Yes, I know. Indistinguishability in that sense is not a transitive relation. Imagine e.g. that we have detectors which can distinguish As from Cs, but no detectors which can distinguish As from Bs or Bs from Cs. There is no contradiction in that scenario. In contrast, there is no consistent scenario in which A = B and B = C but A != C.
Imagine that we have bunch of As, Bs and Cs in one place. Start testing every one against another. You'll quickly discover two groups - An A tests positive with other As and Bs, but tests negative with Cs. A C tests negative with As, but tests positive with Bs and other Cs. B is the one that tests positive with everything.

Here, I distinguished them all. Doesn't that contradict your argument about indistinguishability not being transitive in general?
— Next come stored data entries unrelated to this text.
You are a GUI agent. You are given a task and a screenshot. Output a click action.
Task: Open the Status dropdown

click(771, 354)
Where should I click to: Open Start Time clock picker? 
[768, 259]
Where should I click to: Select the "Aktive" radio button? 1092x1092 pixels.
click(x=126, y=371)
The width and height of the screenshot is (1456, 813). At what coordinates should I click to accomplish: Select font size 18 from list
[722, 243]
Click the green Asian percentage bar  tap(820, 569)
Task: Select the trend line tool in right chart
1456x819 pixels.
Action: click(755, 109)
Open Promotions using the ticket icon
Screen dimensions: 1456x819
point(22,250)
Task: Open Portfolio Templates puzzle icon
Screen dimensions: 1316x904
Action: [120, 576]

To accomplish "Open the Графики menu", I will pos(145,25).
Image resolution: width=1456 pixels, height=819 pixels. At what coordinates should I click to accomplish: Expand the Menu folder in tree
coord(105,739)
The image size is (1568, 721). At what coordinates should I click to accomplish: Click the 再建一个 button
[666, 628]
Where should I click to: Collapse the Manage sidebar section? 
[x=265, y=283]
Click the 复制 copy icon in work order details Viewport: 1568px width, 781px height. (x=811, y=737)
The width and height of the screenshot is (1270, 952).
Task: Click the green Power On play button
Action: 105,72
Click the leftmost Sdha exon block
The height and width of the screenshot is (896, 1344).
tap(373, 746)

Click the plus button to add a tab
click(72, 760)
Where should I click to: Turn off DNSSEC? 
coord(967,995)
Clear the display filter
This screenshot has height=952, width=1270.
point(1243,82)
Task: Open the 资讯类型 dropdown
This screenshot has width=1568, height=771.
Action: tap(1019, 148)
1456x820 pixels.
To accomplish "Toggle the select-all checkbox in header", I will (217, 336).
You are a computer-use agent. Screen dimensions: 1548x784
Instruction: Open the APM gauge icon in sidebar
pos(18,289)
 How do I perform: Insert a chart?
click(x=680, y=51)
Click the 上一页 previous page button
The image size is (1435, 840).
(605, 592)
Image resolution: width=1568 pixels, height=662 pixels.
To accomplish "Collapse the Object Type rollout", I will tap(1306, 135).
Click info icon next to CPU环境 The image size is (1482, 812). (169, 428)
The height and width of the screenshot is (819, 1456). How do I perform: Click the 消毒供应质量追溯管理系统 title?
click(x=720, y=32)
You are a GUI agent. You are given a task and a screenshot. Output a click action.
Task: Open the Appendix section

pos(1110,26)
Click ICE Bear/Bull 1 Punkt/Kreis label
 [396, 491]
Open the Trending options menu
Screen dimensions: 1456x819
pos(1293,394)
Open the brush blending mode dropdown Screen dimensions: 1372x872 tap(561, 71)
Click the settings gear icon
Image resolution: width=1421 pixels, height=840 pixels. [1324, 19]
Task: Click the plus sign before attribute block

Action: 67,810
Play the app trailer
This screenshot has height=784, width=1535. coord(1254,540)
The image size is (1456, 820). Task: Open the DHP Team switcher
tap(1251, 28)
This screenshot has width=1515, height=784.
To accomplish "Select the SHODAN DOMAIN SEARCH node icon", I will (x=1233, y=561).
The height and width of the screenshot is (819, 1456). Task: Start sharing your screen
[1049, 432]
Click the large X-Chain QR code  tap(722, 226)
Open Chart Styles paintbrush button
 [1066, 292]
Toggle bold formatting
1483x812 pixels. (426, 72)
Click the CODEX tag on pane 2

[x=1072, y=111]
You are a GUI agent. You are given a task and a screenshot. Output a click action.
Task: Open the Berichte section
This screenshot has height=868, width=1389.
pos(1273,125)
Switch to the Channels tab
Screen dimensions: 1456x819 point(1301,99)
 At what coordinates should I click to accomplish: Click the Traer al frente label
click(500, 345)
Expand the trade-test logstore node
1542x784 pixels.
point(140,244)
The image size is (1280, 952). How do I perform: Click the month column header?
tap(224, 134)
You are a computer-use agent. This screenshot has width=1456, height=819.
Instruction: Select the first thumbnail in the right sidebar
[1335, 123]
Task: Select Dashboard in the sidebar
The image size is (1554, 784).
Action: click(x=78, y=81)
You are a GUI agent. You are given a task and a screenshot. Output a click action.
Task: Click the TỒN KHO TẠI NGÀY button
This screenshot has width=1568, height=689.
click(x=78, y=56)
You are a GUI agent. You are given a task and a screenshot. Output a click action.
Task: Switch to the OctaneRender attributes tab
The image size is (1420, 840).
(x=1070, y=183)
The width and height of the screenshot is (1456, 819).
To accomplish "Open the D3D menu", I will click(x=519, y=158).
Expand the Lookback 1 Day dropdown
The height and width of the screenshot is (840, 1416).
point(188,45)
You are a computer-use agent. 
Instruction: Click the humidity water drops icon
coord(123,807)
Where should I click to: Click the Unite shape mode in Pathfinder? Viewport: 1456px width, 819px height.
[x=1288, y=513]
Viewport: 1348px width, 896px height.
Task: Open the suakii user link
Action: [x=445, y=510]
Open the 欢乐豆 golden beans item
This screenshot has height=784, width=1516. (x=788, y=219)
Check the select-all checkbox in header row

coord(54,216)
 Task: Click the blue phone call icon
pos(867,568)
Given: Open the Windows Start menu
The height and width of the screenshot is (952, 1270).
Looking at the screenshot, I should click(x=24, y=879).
Yeah, that strategy would work in the scenario I sketched, but it's easy to change it so that you couldn't do that. Just say we have As, Bs, Cs and Ds and that all pairings are indistinguishable except As with Ds.
But at this point I have to ask, how do you define identity? I'm pretty sure that I could use the strategy I outlined above to separate our objects into three groups - As, Ds and the rest. So how do you define that Bs are not Cs, if there is no possible way for telling the difference?
I'd define identity as the smallest relation holding between all things and themselves.

If you want, you can redefine identity in terms of some notion of indistinguishability, but then you'll end up with the odd consequence that identity is not transitive. In other words, you'd have to say that if A is identical to B, B is identical to C, and C is identical to D, it doesn't necessarily follow that A is identical to D.

There are even semi-realistic examples of this, I think. Suppose that two physical quantities X and Y are indistinguishable by any physically possible test if the difference between X and Y < 3. Then i(1, 2), i(2,3), i(3,4), but clearly not i(1,4).

I'll have to think a bit more about this. Thanks for all those scenarios and making my brain do some work :).

So at this point I'm not sure if your example is, or is not an issue for a working definition of identity. To circle back to p-zombies, as far as I understand, they are not supposed to be distinguishable from non-p-zombies by any possible means, which includes testing everything against everything.

What if I define the identity test I(a,b) in this way: I(a,b) ↔ ∀i : i(a,b), where i(a,b) is an "indistinguishable" test? This should establish a useful definition of identity that works according to my scenario, and also your last example unless you limit the domain of X and Y to integers from 1 to 4. But in this last case there's absolutely no way to tell there's a difference between 2 and 3, so they may as well be just considered as one thing.

As I said, I need to think this through a bit more, but what my intuition is telling me right now is that the very point of having a thing called "identity" is to use it to distinguish between things - if two things are identical under any possible test, there's no point in not thinking about them as one thing.